THE TASK: In the writing tips excerpt, which sentence should be written first when writing an essay?

Since Chandler’s novels rely on sex in their plots and in their chauvinistic development of women characters, his books might not be suitable for eighth graders.  Christie’s, on the other hand, are suitable for almost all ages.  If you have a bucket list of books to read—for pleasure or to hone your craft—add The Murder of Roger Ackroyd and The Big Sleep to the top.  You will thank me.

13 writing tips

The father of one of my students asked me if I could provide his son with a short guide his son could keep near his computer and use while writing.  Here it my suggestion.

Create a detailed prewriting organizer before you write.  Use it.

Make sure you follow directions if you are writing a response.  Cite?  Paraphrase?  Summarize?  Analyze?  Two instances?  Three?

Write the thesis sentence first before you write any other sentence if you are writing an essay.

GIVEN MATERIAL:
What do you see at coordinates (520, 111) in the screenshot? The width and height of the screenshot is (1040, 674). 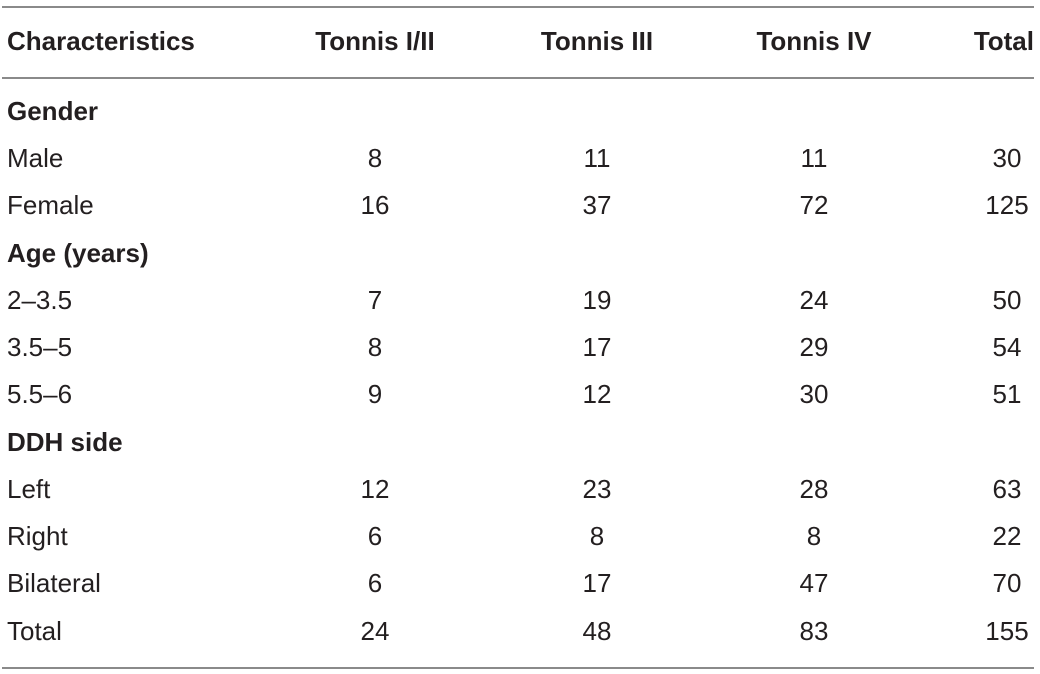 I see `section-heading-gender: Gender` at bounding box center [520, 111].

ANSWER BOX: The thesis sentence.